Laboratory techniques are of auxiliary value. In a general urine test in obstructive jaundice syndrome, an increase in bilirubin and a decrease in urobilinogen are observed. A biochemical blood test may reveal a slight increase in AST, alkaline phosphatase, cholesterol, and, less commonly, direct bilirubin and lipoproteins. When manometry of the sphincter of Oddi is performed, 60% of patients experience an increase in pressure of more than 40 mmHg. Art. Differential diagnosis of dyskinesia is carried out with inflammatory diseases of the biliary tract (cholecystitis, cholangitis), congenital anomalies of the organ (duplication, hypoplasia, constrictions and kinks), strictures of the sphincter of Oddi, and malignant neoplasms. In addition to examination by a gastroenterologist, the patient is recommended to consult an infectious disease specialist, hepatologist, and oncologist.

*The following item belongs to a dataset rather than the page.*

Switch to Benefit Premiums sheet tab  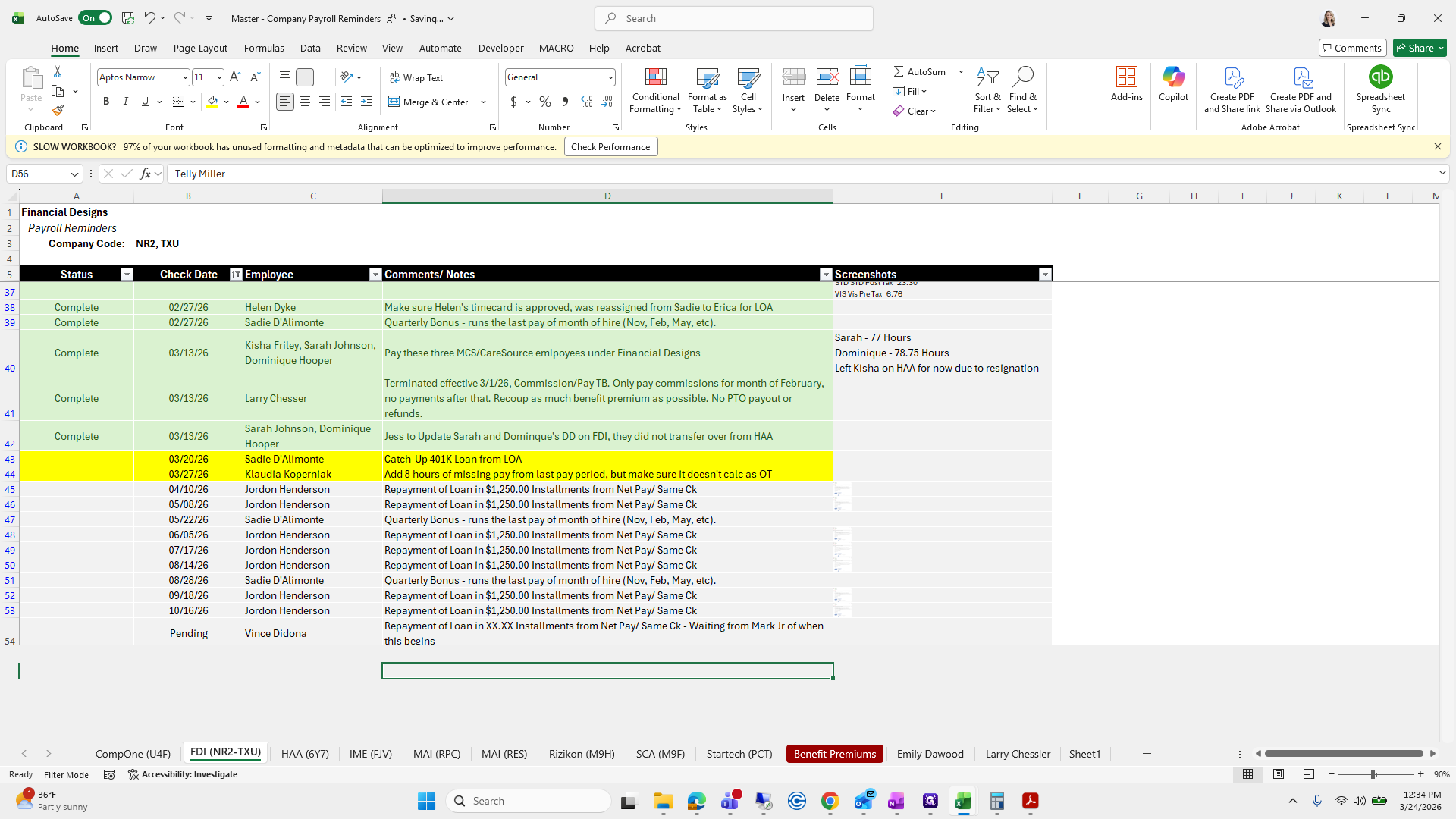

Treatment of gallbladder dyskinesia

Therapeutic tactics depend on the type of motor dysfunction. Drug therapy is usually prescribed, supplemented by diet and lifestyle adjustments. The course of the disease is favorably affected by frequent small meals, normalizing weight, quitting smoking, dosed physical activity, and eliminating stressful situations. Taking into account the characteristics of contractile dysfunction, the following are recommended:

  • With hypermotor dyskinesia. To reduce the tone of the muscle wall, myotropic antispasmodics and choleretic agents with a selective antispasmodic effect in relation to the bile ducts and sphincter of Oddi are used. Products that stimulate muscle contraction are excluded from the diet: spicy and fatty foods, extractive substances, alcohol.
  • With hypomotor dyskinesia. The use of prokinetics, cholekinetics, natural and synthetic choleretics is indicated. To improve the flow of bile, weak protein broths, fermented milk products, eggs, and vegetable oils are introduced into the diet. To prevent constipation, increase the amount of vegetables and other dishes that stimulate intestinal motility.

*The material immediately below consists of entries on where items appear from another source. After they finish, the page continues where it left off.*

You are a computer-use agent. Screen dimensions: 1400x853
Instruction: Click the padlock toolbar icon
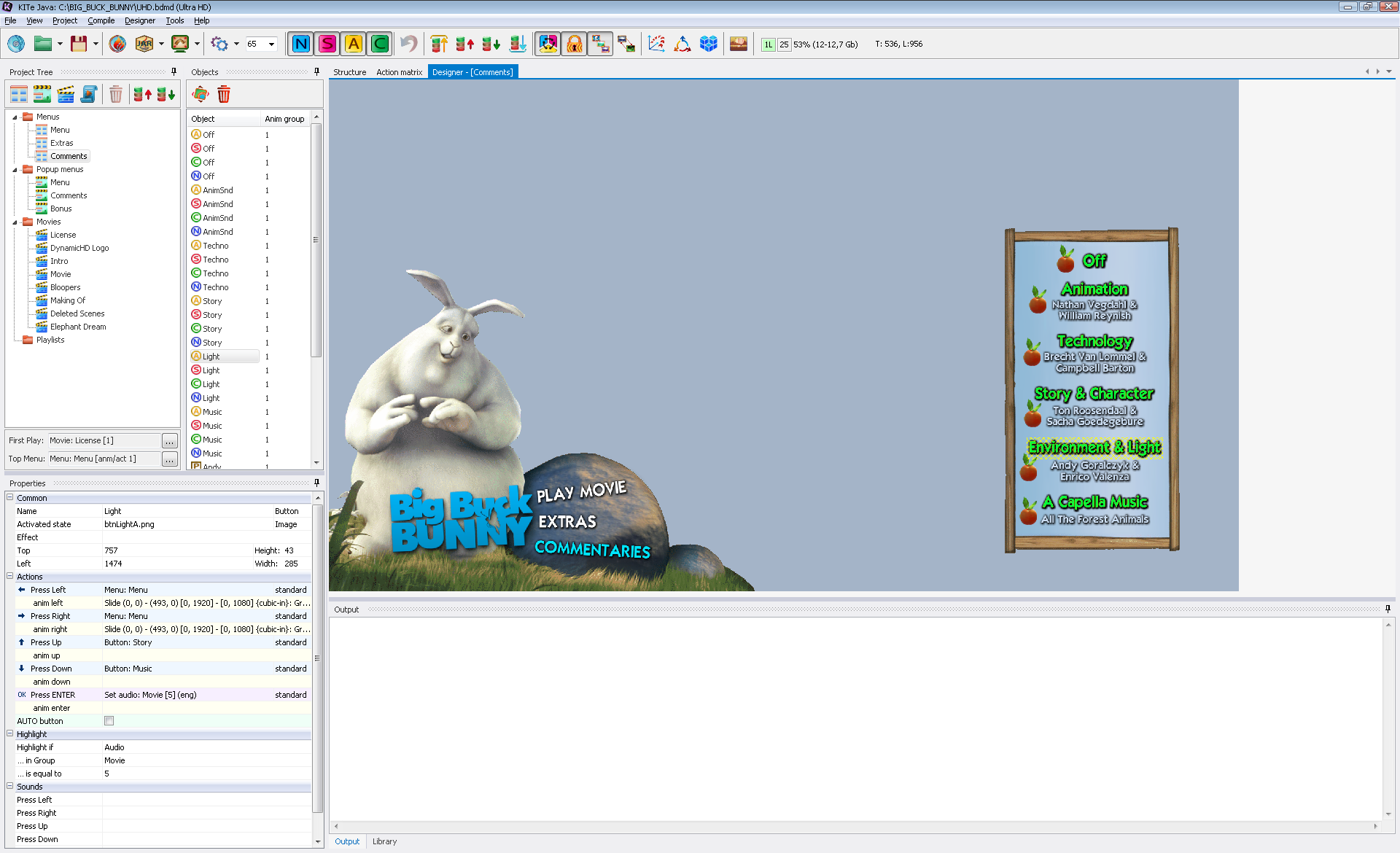click(575, 44)
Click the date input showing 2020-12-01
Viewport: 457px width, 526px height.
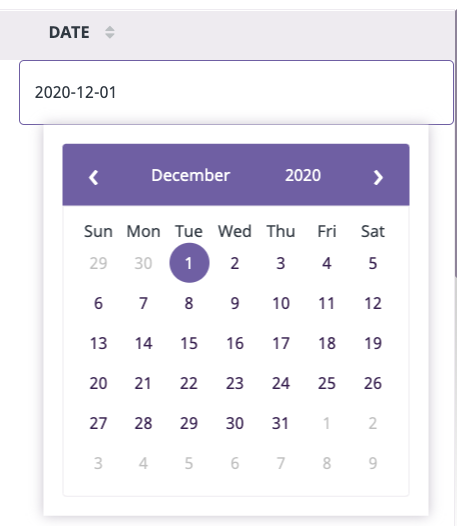coord(237,93)
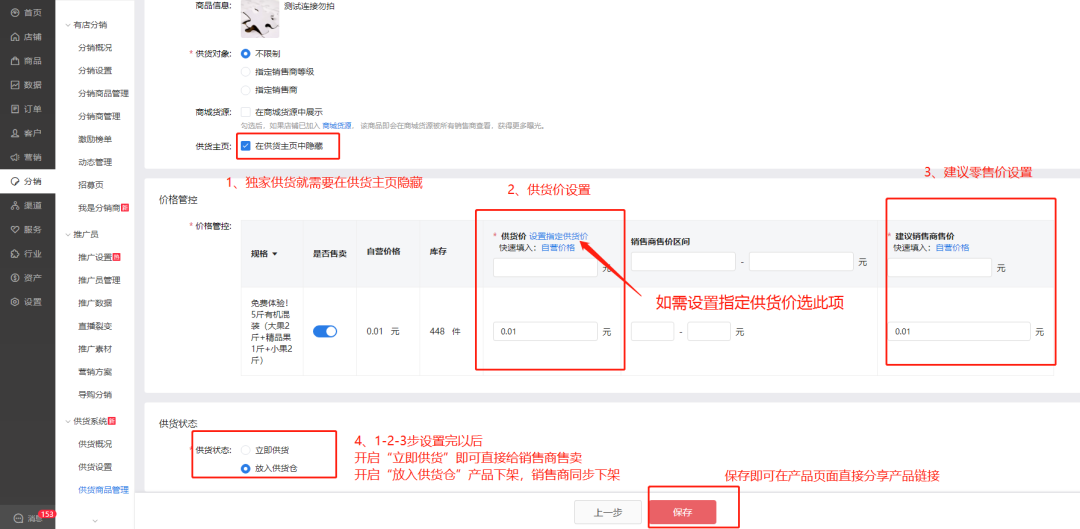Viewport: 1080px width, 529px height.
Task: Open 商品 products section in sidebar
Action: click(x=26, y=61)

In the presence of an inflammatory process, non-steroidal anti-inflammatory drugs are additionally used. To relieve severe visceral hyperalgesia, tricyclic antidepressants are used in small dosages. Patients with secondary forms of gall bladder dysfunction undergo etiopathogenetic treatment of the underlying disease according to recommended protocols. Pharmacotherapy is combined with physiotherapeutic techniques (prolonged tubing, electrical stimulation, pulsed magnetotherapy), spa treatment (mineral water intake, peloid therapy). Cholecystectomy is performed in exceptional cases with intense pain and complicated dyskinesia.

Prognosis and prevention

Since complex treatment usually achieves stable remission, the prognosis is considered favorable. Complications arise in case of late diagnosis of the disease or if the patient has severe intercurrent pathology. To prevent dyskinesia, it is recommended to identify and eliminate diseases that interfere with the flow of bile, maintain a healthy lifestyle (following the principles of a balanced diet, doing physical exercise, avoiding stress), and maintaining normal body weight. Taking into account the high effectiveness of timely therapy, when the first signs of pathology appear, it is necessary to consult a doctor as soon as possible.